Vijocka knelt before the Taker so that the tapestry was before her eyes, and she began to memorize each image that shifted like sunlight on water between the Taker’s outstretched hands. Marwen could see blue and white moons in a black sky and fountains of flowers: humelodia, ice gozzys, and stempellows. In the center of her tapestry was a mountain, a high snow-veined pinnacle of rock like the mountains she had seen far to the north of Rune-dar. Beneath the mountain was a white wingwand in flight, a key, a tree with white fruit, and ... a crown. Running the length of the tapestry was a single thread, the lifethread, the color of a summersun sky. At the top, like a border, was the sign of the staff, the wizard’s sign.
Softly murmuring to herself and outlining with her finger, Vijocka went over each symbol once, twice, three times before the Taker slowly folded the image into nothingness and lamely doddered out the door.
Vijocka watched her leave and then, her voice breaking, said, “The Mother has decided, Marwen. You live.”
From that moment on, Marwen gained feeling and strength quickly. Now the future was not a wilderness of fear but a road with a clear direction and landmarks along the way. True, at the end of the road would still be the Taker, but Marwen had seen her eyes, that they were not the color of a blood-drained evening but the color of the mists at sunrise. She would remember that. The next windcycle, Camlach called for a feast in Marwen’s honor in the dry hills near Rune-dar, and she stood before the throng briefly as they cheered her. But the songs were irreverent and bawdy, and Marwen thought that though they were glad to have Perdoneg conquered, still they did not believe in the magic or revere the wizard. Nevertheless, the story of the dragon and Marwen spread quickly and was put to song and embellished until it became more than it had been in reality.

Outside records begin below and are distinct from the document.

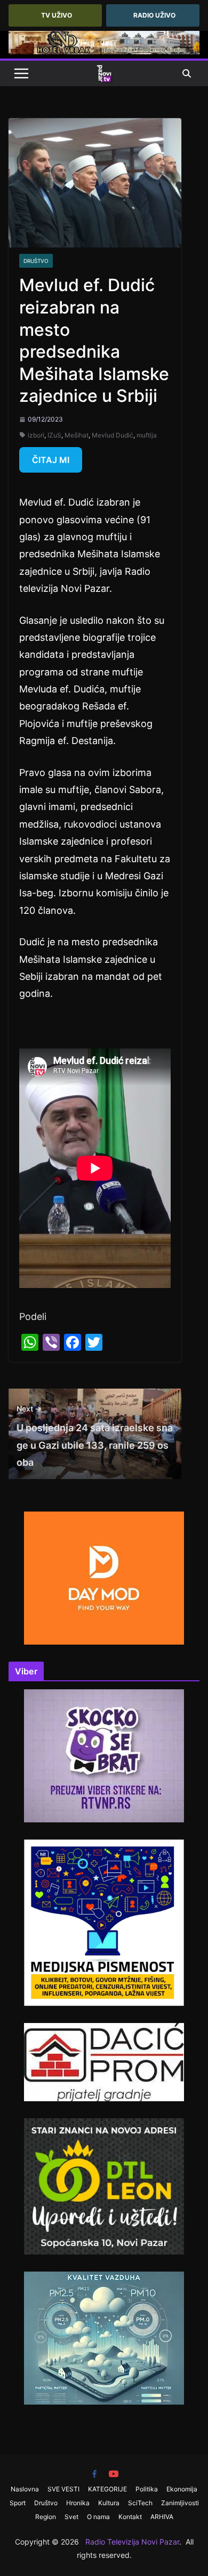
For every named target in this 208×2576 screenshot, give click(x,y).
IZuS (54, 435)
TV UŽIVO (56, 15)
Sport (18, 2503)
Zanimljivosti (180, 2503)
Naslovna (25, 2489)
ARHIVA (161, 2517)
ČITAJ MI (50, 460)
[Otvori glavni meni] (21, 73)
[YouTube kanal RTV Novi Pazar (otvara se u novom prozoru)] (113, 2473)
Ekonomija (181, 2489)
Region (45, 2517)
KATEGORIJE (107, 2489)
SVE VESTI (63, 2489)
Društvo (36, 261)
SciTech (140, 2503)
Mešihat (77, 435)
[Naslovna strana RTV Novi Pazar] (104, 73)
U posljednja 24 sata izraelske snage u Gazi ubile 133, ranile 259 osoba (95, 1436)
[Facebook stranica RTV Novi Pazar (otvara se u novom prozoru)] (94, 2473)
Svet (71, 2517)
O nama (98, 2517)
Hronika (78, 2503)
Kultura (108, 2503)
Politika (146, 2489)
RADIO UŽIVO (154, 15)
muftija (147, 435)
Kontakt (130, 2517)
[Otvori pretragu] (186, 73)
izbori (36, 435)
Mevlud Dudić (112, 435)
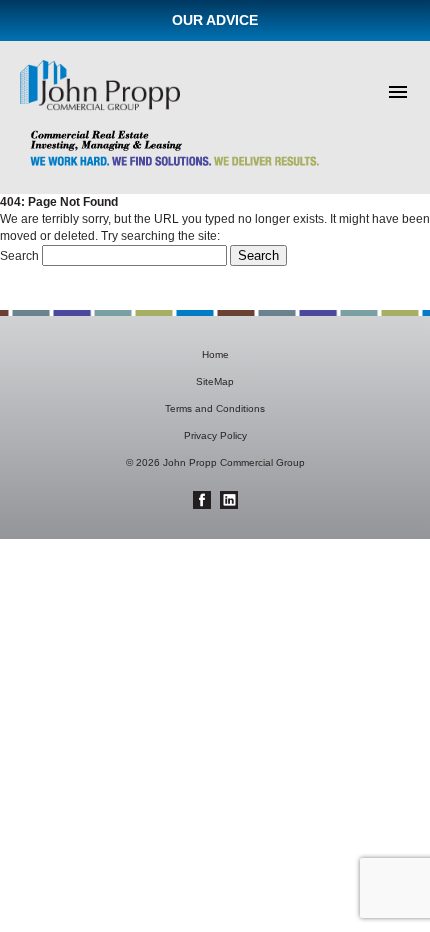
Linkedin (229, 500)
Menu (398, 92)
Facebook (202, 500)
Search (19, 256)
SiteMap (215, 381)
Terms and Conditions (215, 408)
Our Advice (215, 20)
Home (215, 354)
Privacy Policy (215, 435)
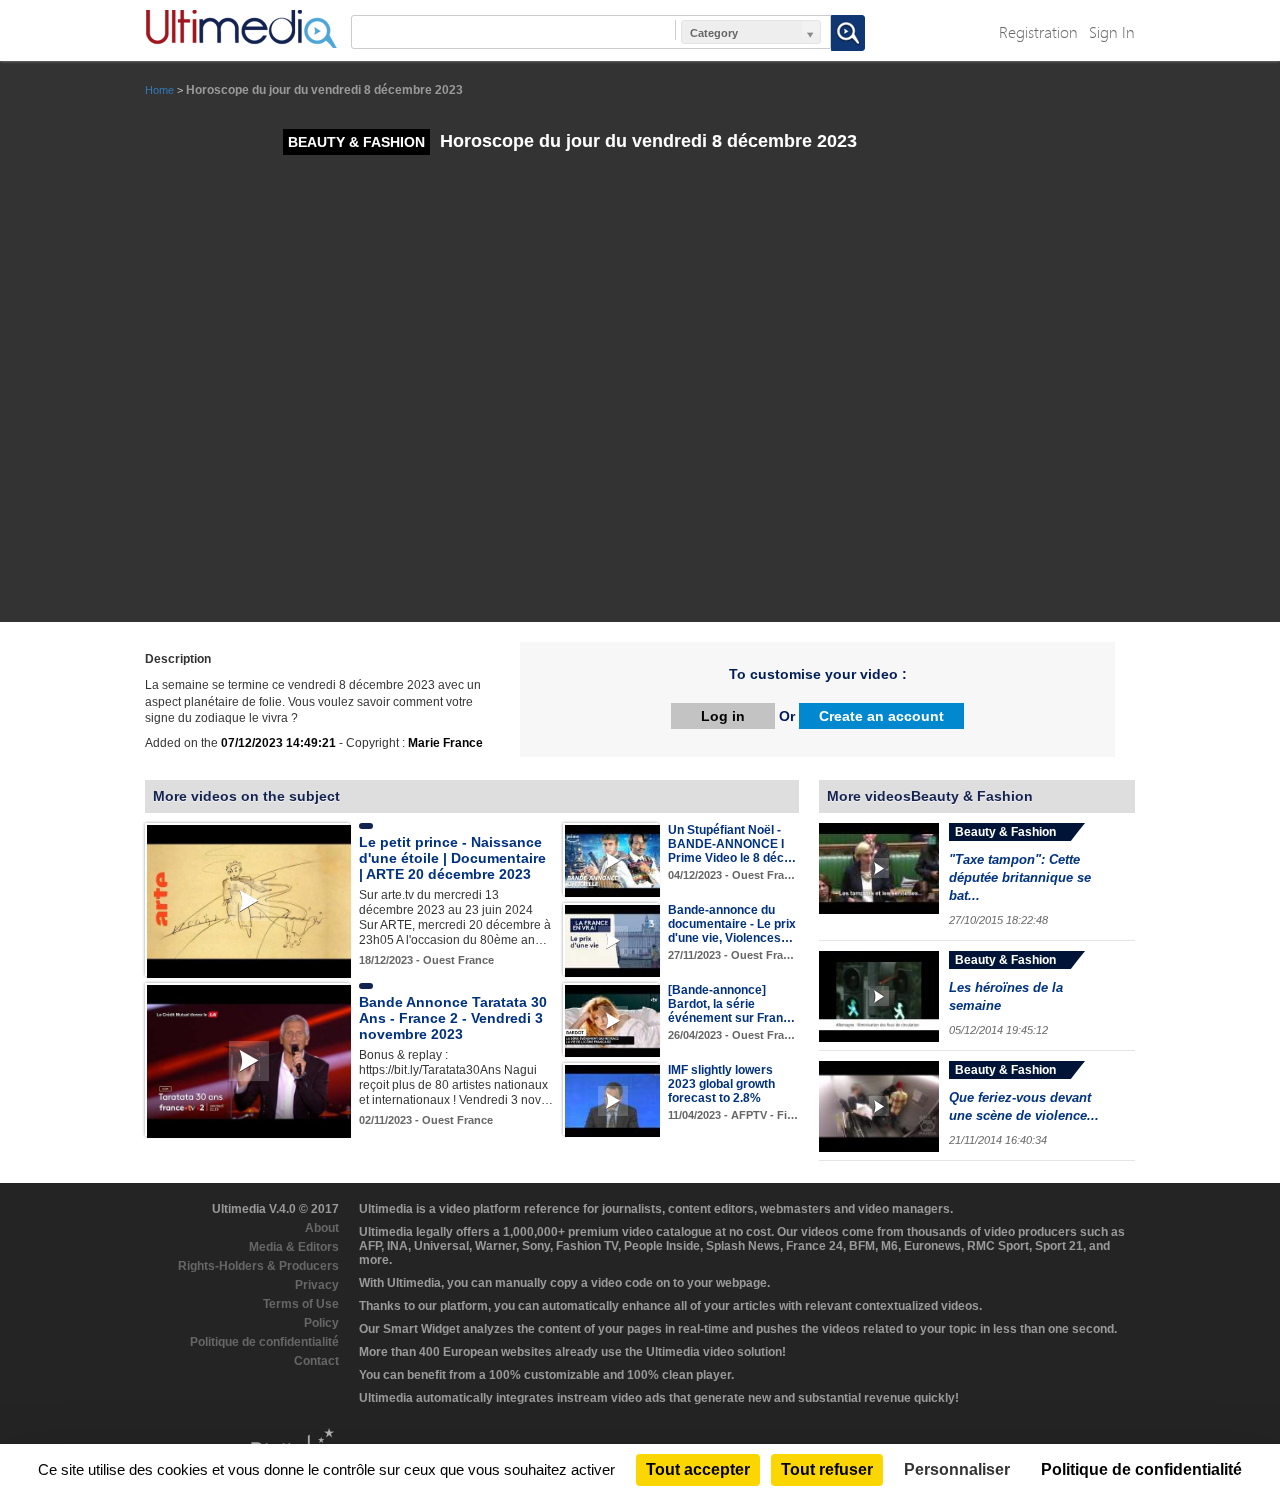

Vijocka set to work immediately to weave again Marwen’s tapestry, and when Marwen saw it, narrow and stiff with new threads, and touched with her own hand the sign of the staff along the top, she wept like a child.
“No wonder Cudgham burned the tapestry—the sign of the staff as clear as day. He must have thought he was doing you a kindness,” Vijocka said.
When she was strong enough, Marwen walked to the bottom of the hill and plucked a piece of the white fruit from the tree. The peel was translucent and smooth, holding the white rays of the summersun overhead, shining as if with an inner light like a tiny moon. She tasted. It was cool like milk or snow, sweet like sugar or cream, and the meat of it was like a burst of light in her mouth. She laughed and felt the juice run down her chin. She bit into the fruit again.
It seemed for a moment as if she dreamed awake, or perhaps she had a seeing, she could not be sure. She thought she saw Nimroth, her father, plucking of the fruit of the tree for the last time before he began his journey south, south to the ends of Ve and life, plodding on and on into the fields of pain and beyond that into the fields of fear, taking himself with eyes open into the land of the dead, an intruder by his art, so that he might foil the dragon once again by denying him the opportunity to fulfill the promise of his tapestry. But before Nimroth died, he had loved and left his heir.
The fruit strengthened her, and each day thereafter she made her way to the bottom of the hill and ate of its magical fruit.
All during the lavender skies of the eveningmonths, Marwen lived in her father’s house. She tended the flowers and dusted the books and planted a tiny garden. The villagers in nearby Rune-dar cared for her well, each day bringing her meat and vegetables and grain, and when they looked in the east window of a morning, they would find her deep in the study of her father’s books. For she had found that in return for obedience, the Mother gave freedom—freedom to use the magic, freedom to feel, to know, and to be. She had passed through the narrow neck of the hourglass and found another expanding world in the next chamber.
Camlach returned often. He and his men were traveling the countryside, helping the villagers to rebuild their homes and replant their crops, and many times he flew to be with her.
Since she had become well again, he was shy with her, but one day as they walked under a sky filled with lavender clouds, he tried to kiss her once again.
She placed a finger on his lips to stop him. “This is an intimacy I save for the father of my children and the companion of my old age,” she said.
“But that is me,” Camlach said, half-pleading, half-indignant.
“What convinces you of this?” she laughed and then, teasing, she added, “Should you not first consult your tapestry?”
Camlach heard the teasing and grinned, but his eyes were shrewd and arrogant. “Yes,” he said. “Perhaps I should.”